- Half of US banks have pledged collateral at the Federal Reserve’s emergency lending facility to establish borrowing capacity.
- Banks increased their pledged collateral value to $2.63 trillion from $1.94 trillion in the previous year.
- The primary role of the Fed is to maintain the stability of the financial system by lending money when nobody else would.
The bank failed in March 2021 as a result of Silicon Valley Bank (SVB), which also caused the creation of the Bank Term Funding Program, a short-term lending facility.
According to data released on Friday, fewer thanhalf of US banks have pledged collateral at the Federal Reserve’s emergency lending facility to establish borrowing capacity. There has been progressing, as evidenced by the rise in the number of banks signing up and the overall amount of collateral pledged, despite appeals from financial authorities for banks to act fast to utilize the Fed’s discount window in the event of problems.
US Banks
Additionally, the data indicates that banks are significantly more prepared for a discount window than credit unions, as an average of 40% of bank deposits are not insured, leaving them open to a run similar to the SVB.
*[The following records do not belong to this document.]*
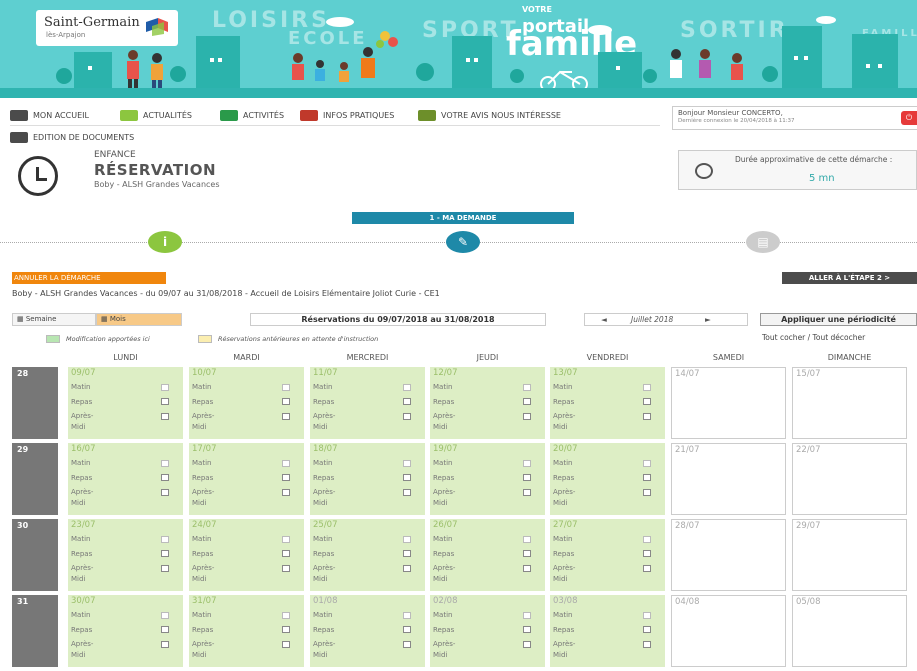  I want to click on nav-item-infos-pratiques: INFOS PRATIQUES, so click(347, 115).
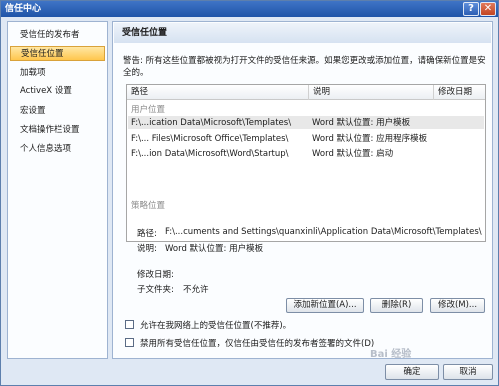 The height and width of the screenshot is (386, 499). Describe the element at coordinates (130, 324) in the screenshot. I see `allow-network-checkbox` at that location.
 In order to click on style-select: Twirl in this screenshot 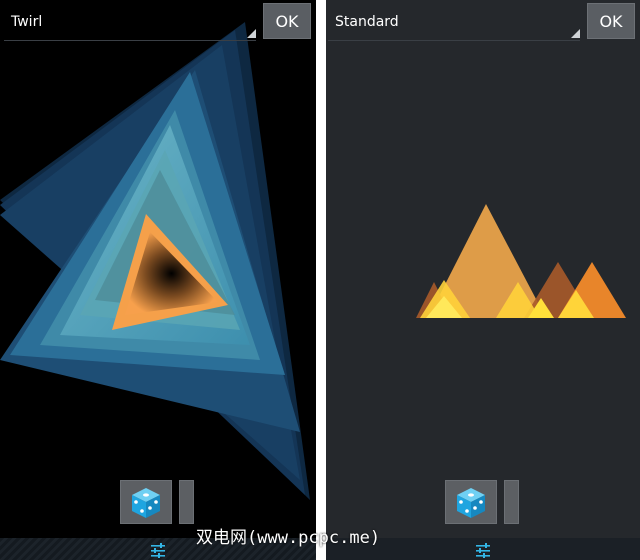, I will do `click(130, 22)`.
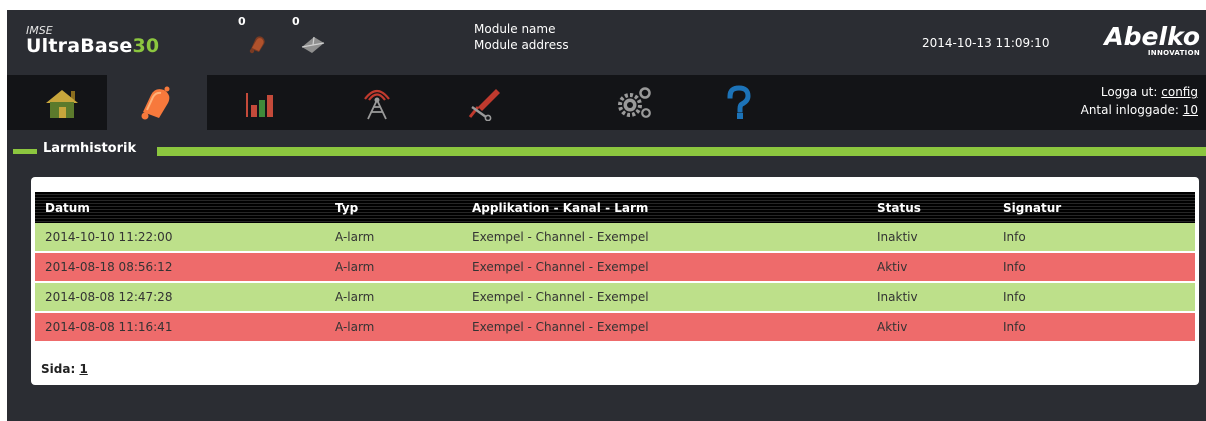  I want to click on session-info: Logga ut: config Antal inloggade: 10, so click(1140, 101).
Banks increased their pledged collateral value to $2.63 trillion from $1.94 trillion in the previous year as deposit-taking institutions strengthened their ability to obtain a discount window loan if necessary. Additionally, credit unions upped the total amount of collateral they pledged from $118 billion to $130 billion.
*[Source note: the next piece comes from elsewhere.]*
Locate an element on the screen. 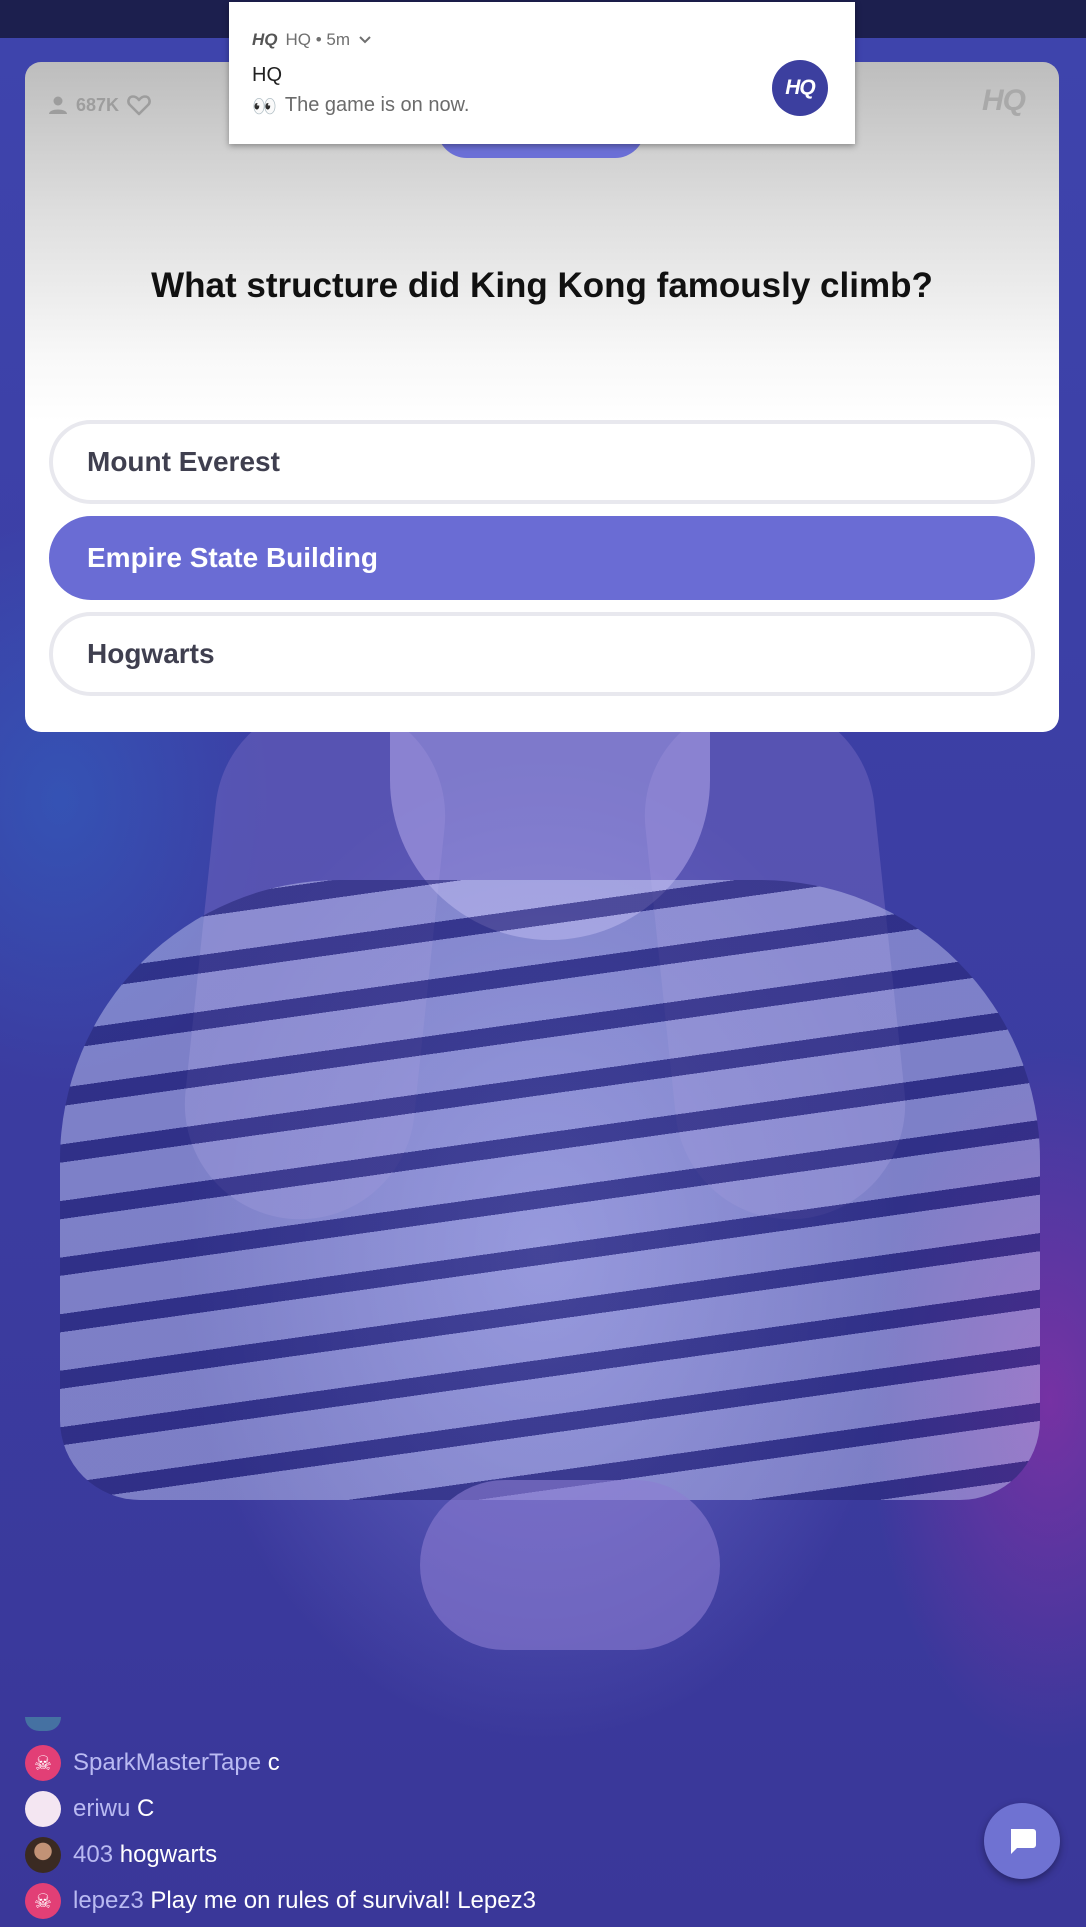 This screenshot has width=1086, height=1927. chat-username: lepez3 is located at coordinates (108, 1900).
Just 3,900 banks have signed up for the discount window, meaning that up to 900 institutions do not have any access at all. Of the 4,824 banks, less than half have pledged collateral at the discount window. The primary role of the Fed is to maintain the stability of the financial system by lending money when nobody else would.
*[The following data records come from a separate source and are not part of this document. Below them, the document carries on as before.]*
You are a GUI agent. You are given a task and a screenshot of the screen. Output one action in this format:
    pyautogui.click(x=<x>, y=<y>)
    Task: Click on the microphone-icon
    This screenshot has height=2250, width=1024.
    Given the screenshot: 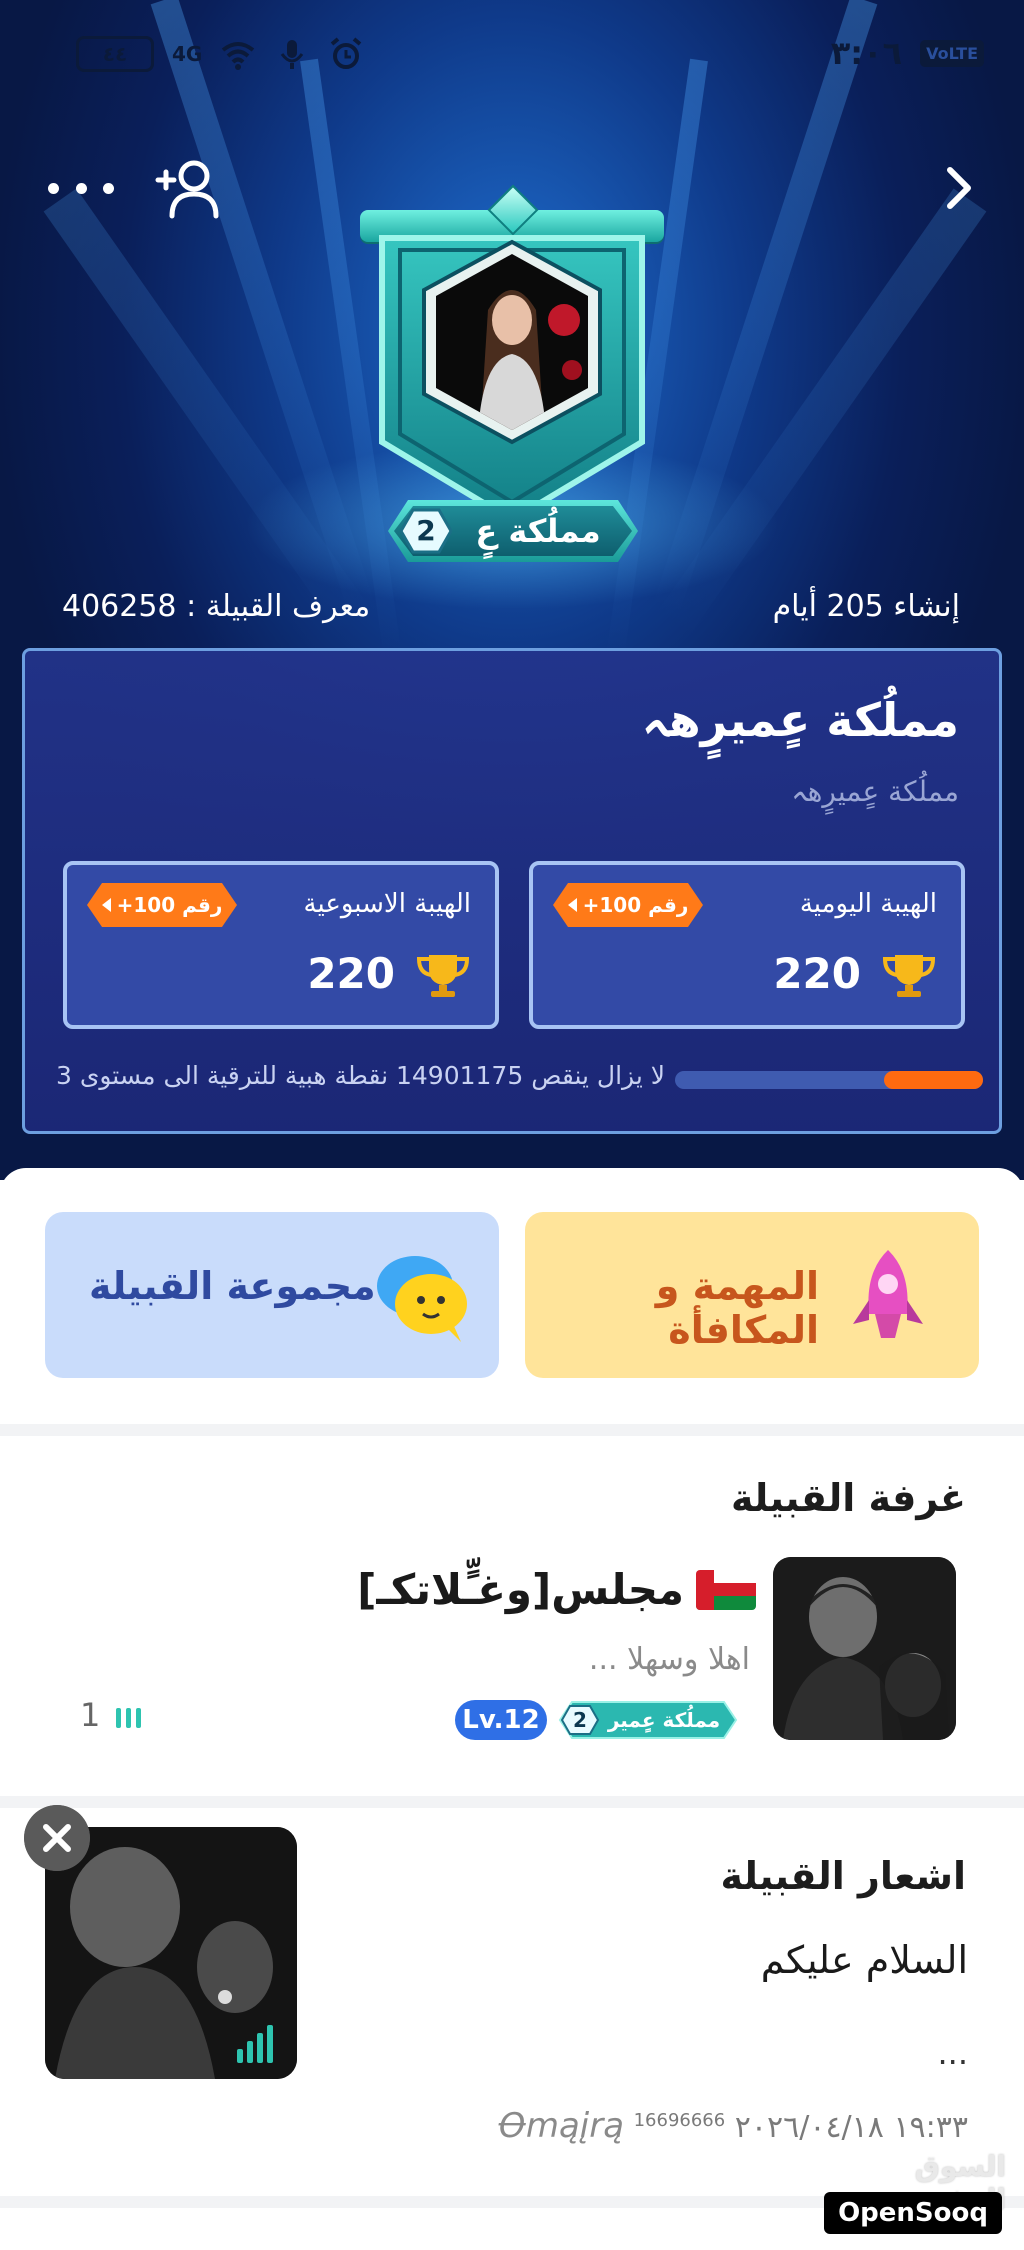 What is the action you would take?
    pyautogui.click(x=292, y=54)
In March of last year, amid the turbulence in the banking industry, borrowers used the discount window to apply for a record $153 billion in emergency loans. But most of the time banks are afraid to use it, both to avoid looking weak and because the Fed has historically discouraged banks from using it if borrowers were weak.
The general lack of readiness was highlighted by a Reuters investigation from the previous year, which revealed that smaller banks in particular lacked experience with discount windows.